* start Rows *
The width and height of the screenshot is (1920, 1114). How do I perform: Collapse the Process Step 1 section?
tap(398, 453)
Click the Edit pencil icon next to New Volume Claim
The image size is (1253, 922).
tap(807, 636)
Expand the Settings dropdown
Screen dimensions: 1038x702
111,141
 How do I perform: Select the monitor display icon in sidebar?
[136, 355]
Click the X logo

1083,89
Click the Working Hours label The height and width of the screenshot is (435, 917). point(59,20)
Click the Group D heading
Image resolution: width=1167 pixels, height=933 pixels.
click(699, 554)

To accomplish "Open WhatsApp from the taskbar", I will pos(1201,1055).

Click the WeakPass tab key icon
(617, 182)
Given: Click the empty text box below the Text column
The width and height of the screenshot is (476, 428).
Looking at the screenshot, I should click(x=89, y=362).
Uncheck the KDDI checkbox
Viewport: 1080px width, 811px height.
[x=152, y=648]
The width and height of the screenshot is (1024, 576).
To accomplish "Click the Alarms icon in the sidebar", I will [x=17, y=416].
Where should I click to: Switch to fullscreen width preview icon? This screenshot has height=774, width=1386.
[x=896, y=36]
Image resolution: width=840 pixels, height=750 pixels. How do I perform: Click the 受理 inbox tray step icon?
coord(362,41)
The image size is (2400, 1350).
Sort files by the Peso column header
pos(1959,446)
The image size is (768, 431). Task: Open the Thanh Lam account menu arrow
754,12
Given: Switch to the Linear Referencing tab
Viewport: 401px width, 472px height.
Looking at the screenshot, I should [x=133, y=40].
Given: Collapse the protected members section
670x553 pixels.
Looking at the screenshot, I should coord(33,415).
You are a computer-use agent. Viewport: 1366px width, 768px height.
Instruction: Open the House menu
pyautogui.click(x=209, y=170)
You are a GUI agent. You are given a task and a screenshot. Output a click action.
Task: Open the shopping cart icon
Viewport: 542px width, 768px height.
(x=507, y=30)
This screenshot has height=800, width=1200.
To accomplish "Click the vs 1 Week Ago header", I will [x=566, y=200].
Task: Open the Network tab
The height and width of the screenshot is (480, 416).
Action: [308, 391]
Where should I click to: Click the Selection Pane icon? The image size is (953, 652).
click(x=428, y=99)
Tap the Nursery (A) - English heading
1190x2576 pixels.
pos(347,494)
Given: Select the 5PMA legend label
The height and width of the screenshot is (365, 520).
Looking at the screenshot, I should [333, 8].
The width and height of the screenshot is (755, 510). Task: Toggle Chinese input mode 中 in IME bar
* end Rows *
## [Problem to work on]
Copy the records above, changing every "heading" to "title" and leaving everything else the same.

## [Answer]
The width and height of the screenshot is (1920, 1114). How do I perform: Collapse the Process Step 1 section?
tap(398, 453)
Click the Edit pencil icon next to New Volume Claim
The image size is (1253, 922).
tap(807, 636)
Expand the Settings dropdown
Screen dimensions: 1038x702
111,141
 How do I perform: Select the monitor display icon in sidebar?
[136, 355]
Click the X logo

1083,89
Click the Working Hours label The height and width of the screenshot is (435, 917). point(59,20)
Click the Group D title
Image resolution: width=1167 pixels, height=933 pixels.
click(699, 554)

To accomplish "Open WhatsApp from the taskbar", I will pos(1201,1055).

Click the WeakPass tab key icon
(617, 182)
Given: Click the empty text box below the Text column
The width and height of the screenshot is (476, 428).
Looking at the screenshot, I should click(x=89, y=362).
Uncheck the KDDI checkbox
Viewport: 1080px width, 811px height.
[x=152, y=648]
The width and height of the screenshot is (1024, 576).
To accomplish "Click the Alarms icon in the sidebar", I will [x=17, y=416].
Where should I click to: Switch to fullscreen width preview icon? This screenshot has height=774, width=1386.
[x=896, y=36]
Image resolution: width=840 pixels, height=750 pixels. How do I perform: Click the 受理 inbox tray step icon?
coord(362,41)
The image size is (2400, 1350).
Sort files by the Peso column header
pos(1959,446)
The image size is (768, 431). Task: Open the Thanh Lam account menu arrow
754,12
Given: Switch to the Linear Referencing tab
Viewport: 401px width, 472px height.
Looking at the screenshot, I should [x=133, y=40].
Given: Collapse the protected members section
670x553 pixels.
Looking at the screenshot, I should coord(33,415).
You are a computer-use agent. Viewport: 1366px width, 768px height.
Instruction: Open the House menu
pyautogui.click(x=209, y=170)
You are a GUI agent. You are given a task and a screenshot. Output a click action.
Task: Open the shopping cart icon
Viewport: 542px width, 768px height.
(x=507, y=30)
This screenshot has height=800, width=1200.
To accomplish "Click the vs 1 Week Ago header", I will [x=566, y=200].
Task: Open the Network tab
The height and width of the screenshot is (480, 416).
Action: [308, 391]
Where should I click to: Click the Selection Pane icon? The image size is (953, 652).
click(x=428, y=99)
Tap the Nursery (A) - English title
1190x2576 pixels.
pos(347,494)
Given: Select the 5PMA legend label
The height and width of the screenshot is (365, 520).
Looking at the screenshot, I should [333, 8].
The width and height of the screenshot is (755, 510). Task: Toggle Chinese input mode 中 in IME bar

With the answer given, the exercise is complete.